■ Task prompt:
Nothing after the line with "Task: Click AutoCAD" belongs in the copy; extract the lines below from the top through that line, pictures left out.

Data excerpts
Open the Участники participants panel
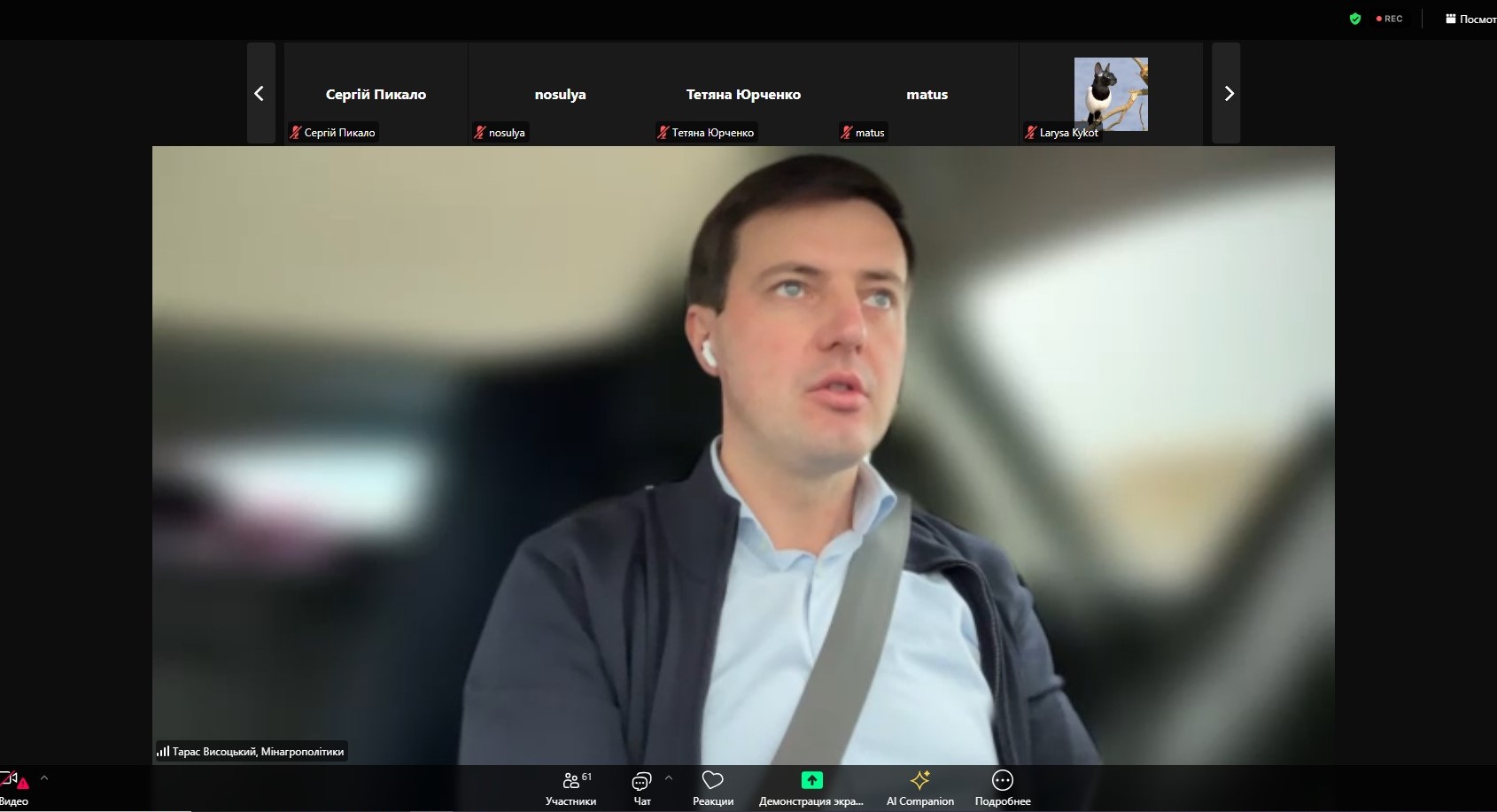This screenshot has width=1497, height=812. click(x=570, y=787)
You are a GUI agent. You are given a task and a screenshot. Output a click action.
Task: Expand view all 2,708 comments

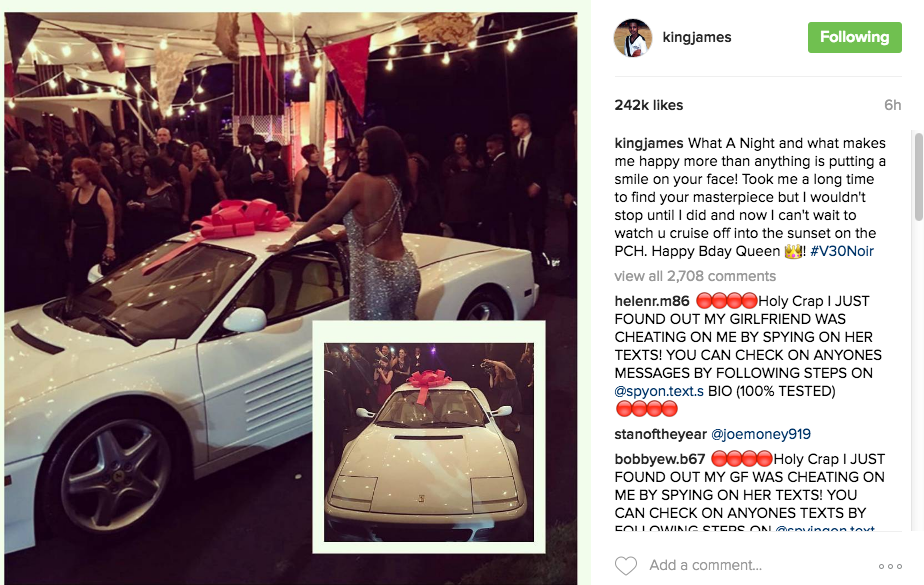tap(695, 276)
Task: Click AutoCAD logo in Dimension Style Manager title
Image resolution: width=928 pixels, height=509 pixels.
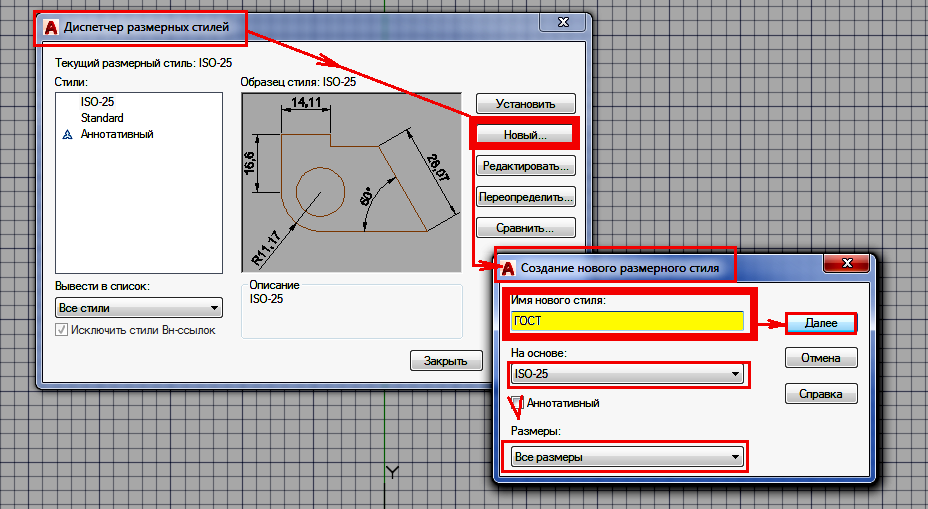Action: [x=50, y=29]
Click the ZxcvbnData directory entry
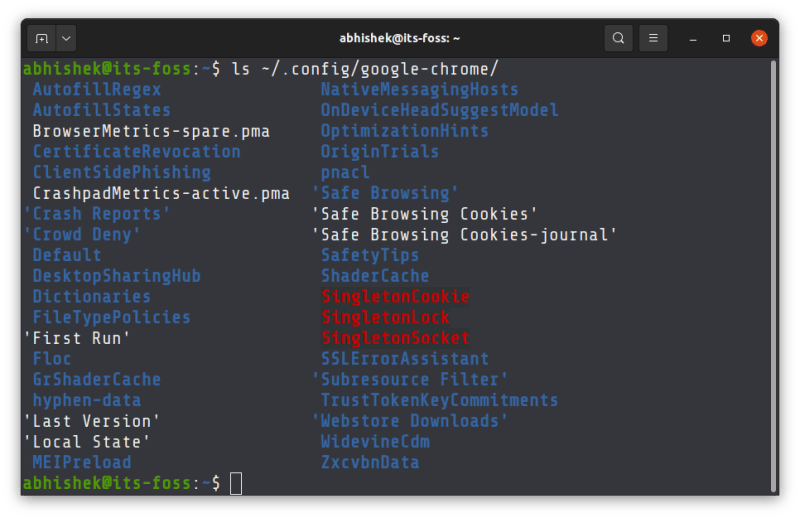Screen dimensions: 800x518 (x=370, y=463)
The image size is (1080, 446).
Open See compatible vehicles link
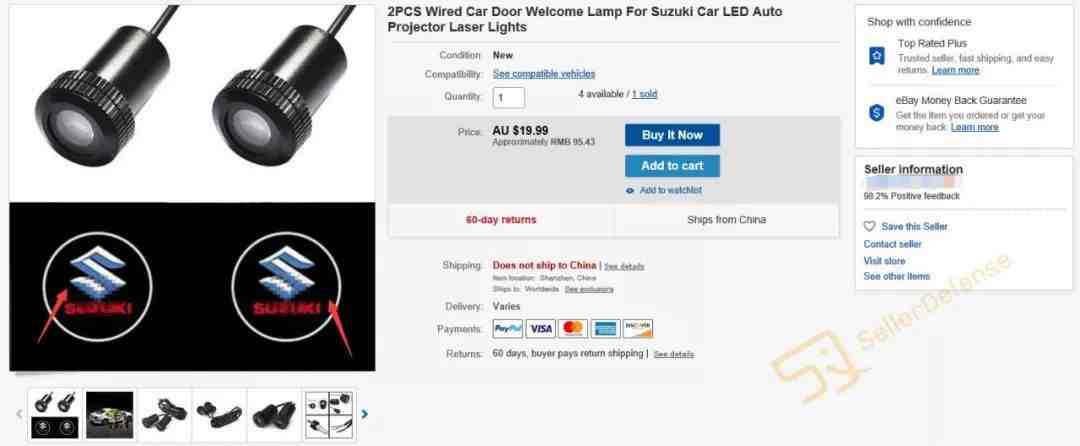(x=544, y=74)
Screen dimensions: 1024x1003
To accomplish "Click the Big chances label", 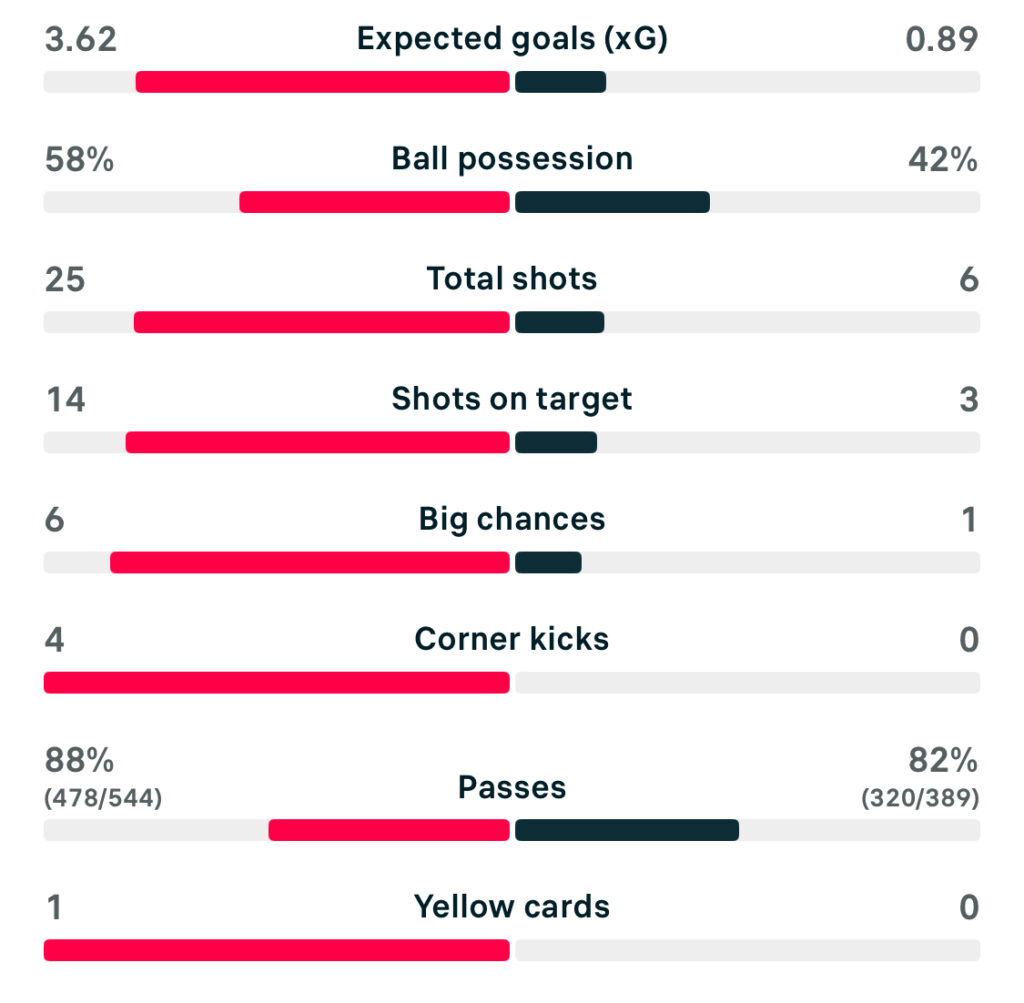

■ Solution for this problem:
Open the Участники participants panel
This screenshot has width=1497, height=812. click(x=570, y=787)
You are a GUI agent. You are given a task and a screenshot. Output a click action.
Task: Expand view all 2,708 comments

tap(695, 276)
Task: Click AutoCAD logo in Dimension Style Manager title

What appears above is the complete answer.